There is a web site address for anyone who wants to find out more: www.hughes-syndrome.org

Roz · 03/05/2001 14:55

Congratulations Mima. I am really happy for you and, if I'm truthful with myself, also envious.I had a miscarriage over a year ago and am now giving up hope of ever having a second. It took me a long time to get pregnant the first time (over a year) and when I did manage it, was so thrilled that we could do it that I think I could have coped with a miscarriage. I remember saying to my husband that even if we lost the baby at least we knew that there was nothing wrong with us. The pregnancy was a breeze and resulted in the most gorgeous little girl ever to have walked this earth (I'm sure you all think that of your own!) When she was 9months old we started trying for another and were somewhat surprised that it didn't happen straight away. For some reason I thought that having had one, the mechanism had been kicked into action and the next would be easy peasy. Not so. It took 11 months the next time. I was ecstatic and thought it would be plain sailing from then on. I then miscarried at 12 weeks which, I have to say, devastated me. I still get upset about the fact that he or she just went down the pan. My husband and I stood in the bathroom for what seemed an age agonising over what to do and in the end all we could think of was pulling the chain. It didn't seem right to bury him or her in the garden along with about 5 cats! I wish there had been something else that we could have done.It is now a year later and I'm still not pregnant and I'm beginning to feel that I missed my only chance to have a brother or sister for my little girl. I am already 40 so feel that maybe my eggs are beyond their sell-by-date. An up side is that I now see my little one as even more of a miracle than I did before. I also concentrate on all the attention she gets which would be somewhat diluted by the arrival of another. So, looking at it that way, I have something to celebrate each month. When my period arrives (as it so regularly seems to) I celebrate the fact that my little girl does not have to share us (and we don't have to go back to nappies and sterilising and sleepless nights)and the day it doesn't arrive .... well we can celebrate the return of nappies, sterilising and sleepless nights!

Roglyn · 26/05/2001 13:11

Roz - don't know if you're still reading as it's a while since you posted. Just wanted to say that I'm 42 and miscarried this january. Still trying, but you never know once you get over 40 do you? I've been to a consultant who said that my progesterone was low and prescribed me a supplement - quite easy and cheap to do and no side effects (he says!). Of course I don't know what my eggs are like. But my consultant said as long as you're healthy and have got pregnant in the past, it's still all to play for. And look at Cherie Blair..

Reading this, I'm struck by what we all go through. Thank goodness for other women though!Support from girl friends helps more than anything - and quite a few wonen I talked to told me they'd had miscarriages and I didn't even know.

Good luck to anyone who's trying again

Lil · 31/05/2001 08:08

Has anyone had an early miscarriage, where you didn't even realise you were pregnant?

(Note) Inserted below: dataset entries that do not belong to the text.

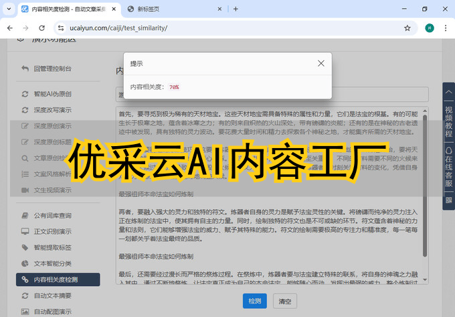The height and width of the screenshot is (317, 455).
Task: Click the 文本智能分类 icon
Action: point(25,263)
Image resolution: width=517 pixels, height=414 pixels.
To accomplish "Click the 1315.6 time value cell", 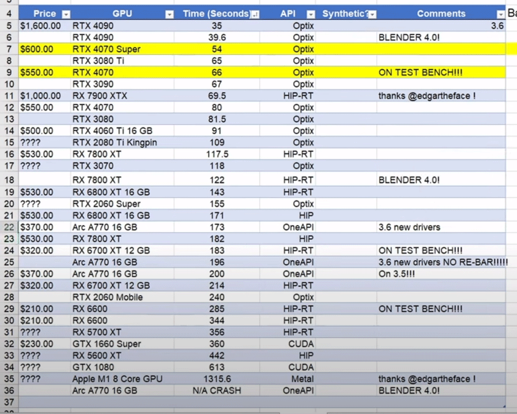I will pyautogui.click(x=217, y=379).
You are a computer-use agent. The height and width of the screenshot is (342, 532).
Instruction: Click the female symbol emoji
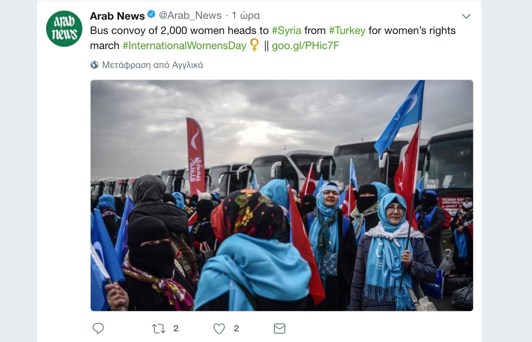[x=255, y=45]
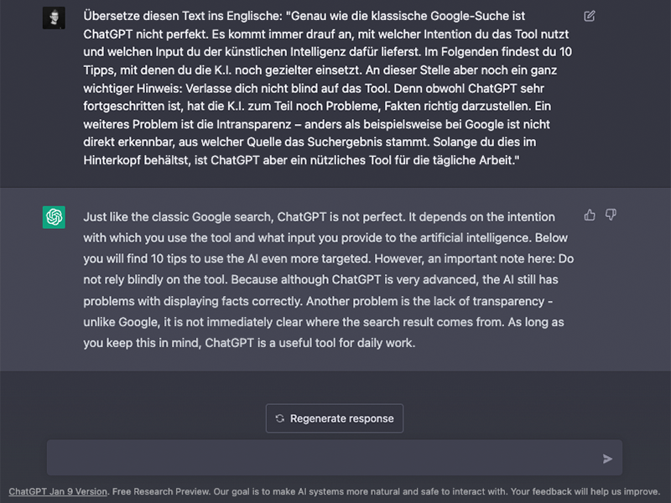Click the edit message pencil icon
Viewport: 671px width, 503px height.
[590, 16]
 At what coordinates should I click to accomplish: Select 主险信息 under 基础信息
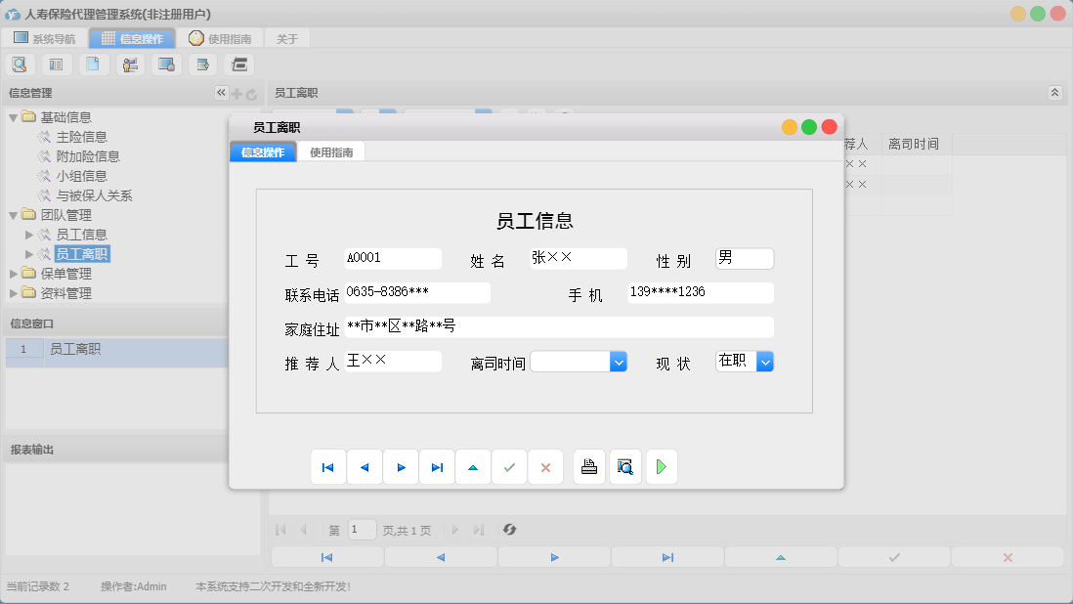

I spent the whole of tuesday night lying awake with awful cramps.Then I bled yesterday and the doctor told me nature was sorting it out etc. I wouldn't dream of comparing it to a later miscarriage as this was only a month, but I am a bit worried/surprised how painful its been. I mean there can't be much for the body to get rid of can there? yet I'm still having painful cramps today. I'm sure its OK butjust wanted you guys to tell me its normal!!